- O governador do Maranhão, Carlos Brandão, protocolou um recurso no Supremo Tribunal Federal (STF) contra a decisão do ministro Flávio Dino, que suspendeu a indicação de um conselheiro para o Tribunal de Contas do Estado (TCE-MA).
- A suspensão foi motivada por suspeitas de irregularidades, incluindo a compra de vagas.
- Brandão argumenta que a exigência de voto secreto, já aprovada pela Assembleia Legislativa, torna a ação sem objeto e questiona a imparcialidade de Dino.
- O governador também enviou um ofício ao Ministério Público solicitando a apuração de denúncias feitas pela advogada Clara Alcântara Botelho Machado sobre um “procedimento secreto” nas escolhas dos novos membros do TCE-MA.
- A tensão entre Brandão e Dino se intensifica, já que o caso permanece sob a relatoria de Dino, que não o encaminhou ao Superior Tribunal de Justiça (STJ).

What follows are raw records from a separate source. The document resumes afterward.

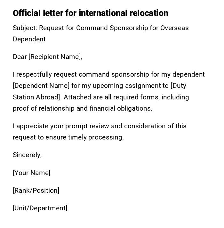
Task: Click the '[Your Name]' placeholder
Action: coord(31,173)
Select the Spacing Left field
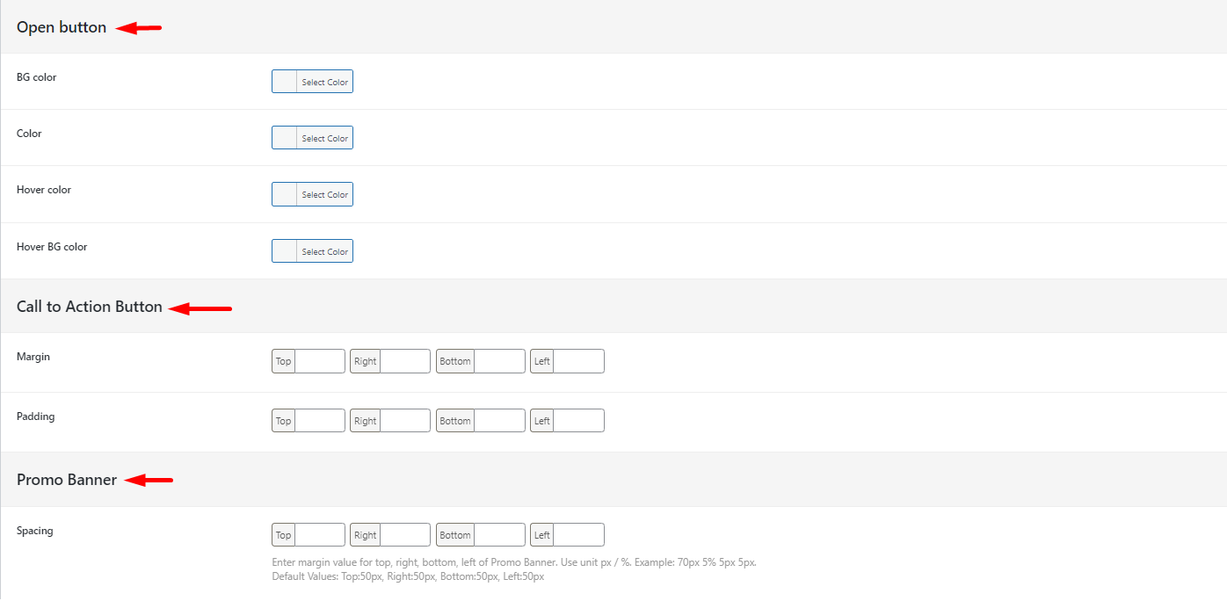The image size is (1227, 601). click(578, 535)
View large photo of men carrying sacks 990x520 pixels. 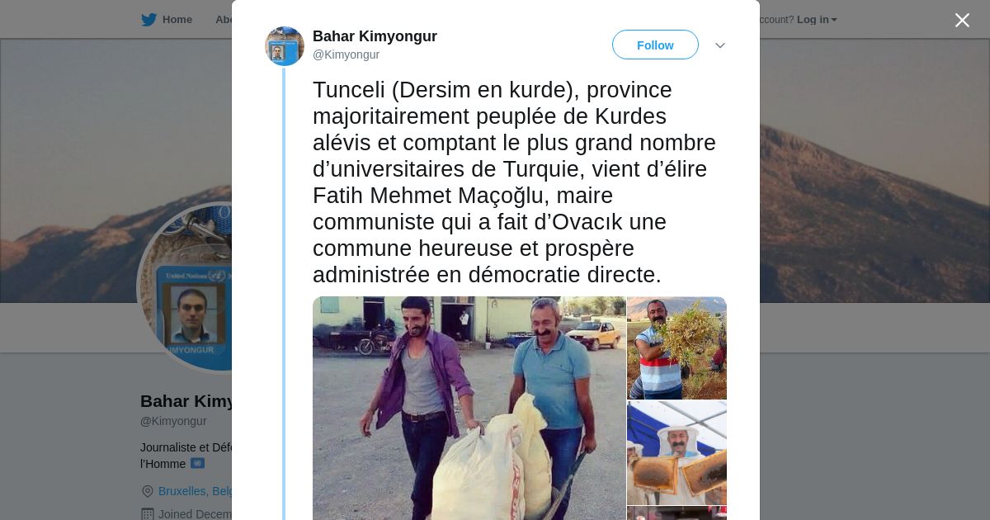click(x=469, y=408)
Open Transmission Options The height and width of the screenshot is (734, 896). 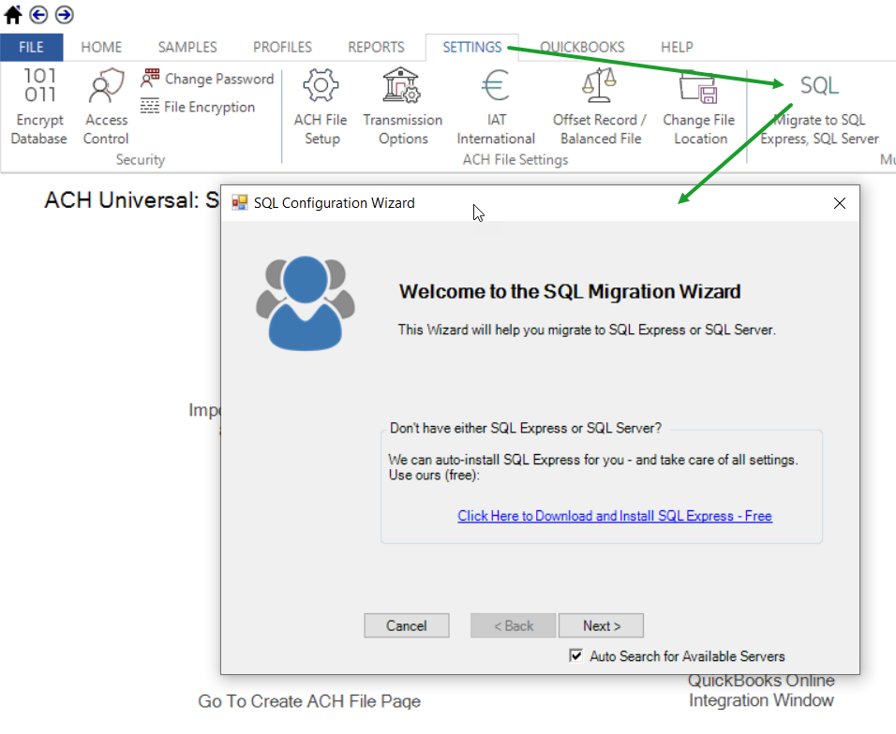click(403, 106)
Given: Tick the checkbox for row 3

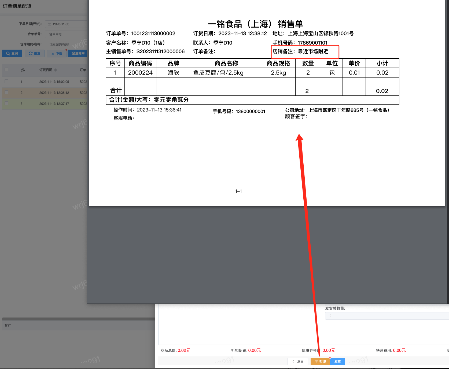Looking at the screenshot, I should [6, 104].
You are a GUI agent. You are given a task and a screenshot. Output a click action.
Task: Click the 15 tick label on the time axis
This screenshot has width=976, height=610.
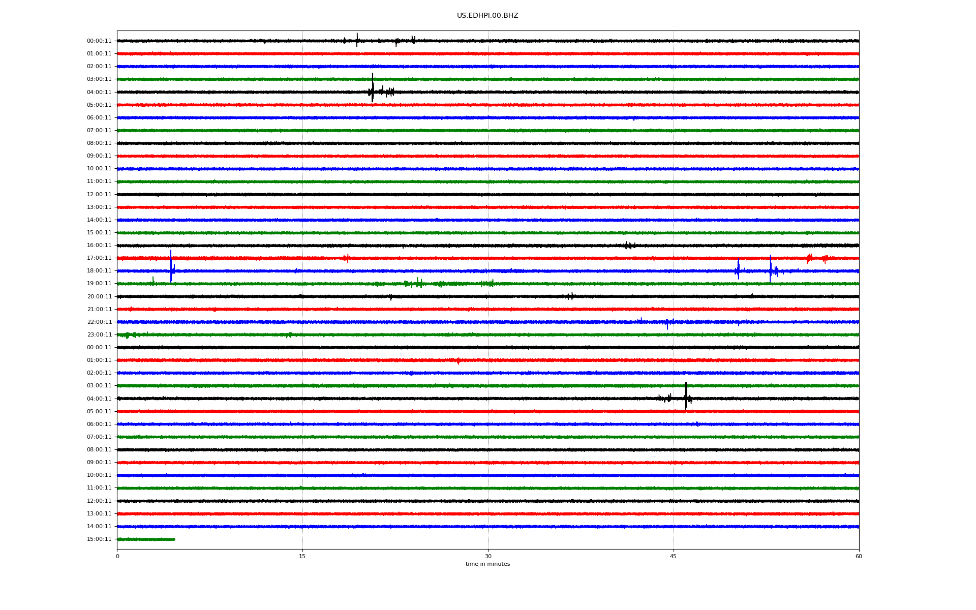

O governador do Maranhão, Carlos Brandão, protocolou um recurso no Supremo Tribunal Federal (STF) contestando a decisão do ministro Flávio Dino, que suspendeu a indicação de um conselheiro para o Tribunal de Contas do Estado (TCE-MA). A medida foi tomada em meio a um conflito político entre os dois, que já foram aliados. A suspensão ocorreu devido a suspeitas de irregularidades, incluindo a compra de vagas.
No recurso, Brandão argumenta que a exigência de voto secreto, já aprovada pela Assembleia Legislativa, torna a ação sem objeto. Além disso, o governador questiona a imparcialidade de Dino, afirmando que sua condução do caso levanta dúvidas sobre possíveis interesses pessoais ou políticos. O documento menciona a inimizade política entre eles, acentuada por divergências públicas recentes.
Denúncias e Investigações
Paralelamente, Brandão enviou um ofício ao Ministério Público solicitando a apuração de denúncias feitas pela advogada Clara Alcântara Botelho Machado. Ela alega a existência de um “procedimento secreto” nas escolhas dos novos membros do TCE-MA, além de questionar a rapidez nas aposentadorias de dois conselheiros e a possível saída antecipada de outro. O governador pediu que a advogada seja ouvida e não descartou investigar a possibilidade de denunciação caluniosa, caso as acusações se revelem infundadas.
A situação se complica ainda mais, pois o caso permanece sob a relatoria de Dino, que, diferentemente de outros processos, não o encaminhou ao Superior Tribunal de Justiça (STJ), instância que julga governadores. A tensão entre Brandão e Dino continua a se intensificar, refletindo a complexidade da política maranhense.